## Abstract

We demonstrate that Arbitrary-Detuning ASynchronous OPtical Sampling (AD-ASOPS) makes possible multiscale pump-probe spectroscopy with time delays spanning from picosecond to millisecond. The implementation on pre-existing femtosecond amplifiers seeded by independent free-running oscillators is shown to be straightforward. The accuracy of the method is determined by comparison with spectral interferometry, providing a distribution with a standard deviation ranging from 0.31 to 1.7 ps depending on experimental conditions and on the method used to compute the AD-ASOPS delays.

© 2015 Optical Society of America

## 1. Introduction

Femtosecond pump-probe spectroscopy is a powerful and widespread method for time resolving a system response with a resolution limited only by the duration of the pump and probe pulses, rather than by the response time of electronic photodetectors. By varying the pump-probe time delay using a mechanical delay line, it is thus readily possible to reach the ultrafast regime. However, this method of controlling the delay becomes unpractical for values exceeding a few nanoseconds due to issues such as vibrations, defocussing and slow scanning frequencies [1]. Hence, for investigating systems presenting a broad distribution of timescales, often encountered e.g. in biomolecules [2, 3], it is desirable to design alternative methods which do not rely on a variable optical path for producing the pump-probe delay.

### Prompt
Reproduce the AD-ASOPS pump-probe spectroscopy text above word for word, from its abstract through the end of its introduction.

### Material
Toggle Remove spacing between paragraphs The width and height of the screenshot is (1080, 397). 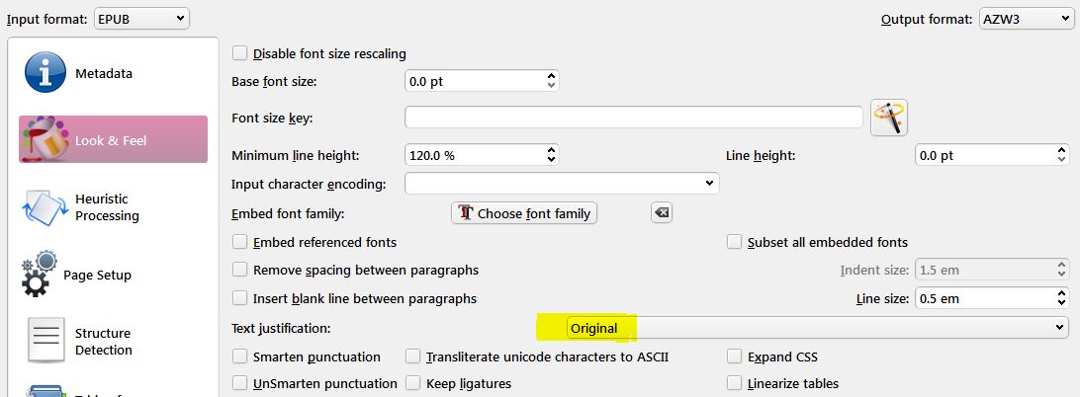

### Response to this exercise
## Abstract

We demonstrate that Arbitrary-Detuning ASynchronous OPtical Sampling (AD-ASOPS) makes possible multiscale pump-probe spectroscopy with time delays spanning from picosecond to millisecond. The implementation on pre-existing femtosecond amplifiers seeded by independent free-running oscillators is shown to be straightforward. The accuracy of the method is determined by comparison with spectral interferometry, providing a distribution with a standard deviation ranging from 0.31 to 1.7 ps depending on experimental conditions and on the method used to compute the AD-ASOPS delays.

© 2015 Optical Society of America

## 1. Introduction

Femtosecond pump-probe spectroscopy is a powerful and widespread method for time resolving a system response with a resolution limited only by the duration of the pump and probe pulses, rather than by the response time of electronic photodetectors. By varying the pump-probe time delay using a mechanical delay line, it is thus readily possible to reach the ultrafast regime. However, this method of controlling the delay becomes unpractical for values exceeding a few nanoseconds due to issues such as vibrations, defocussing and slow scanning frequencies [1]. Hence, for investigating systems presenting a broad distribution of timescales, often encountered e.g. in biomolecules [2, 3], it is desirable to design alternative methods which do not rely on a variable optical path for producing the pump-probe delay.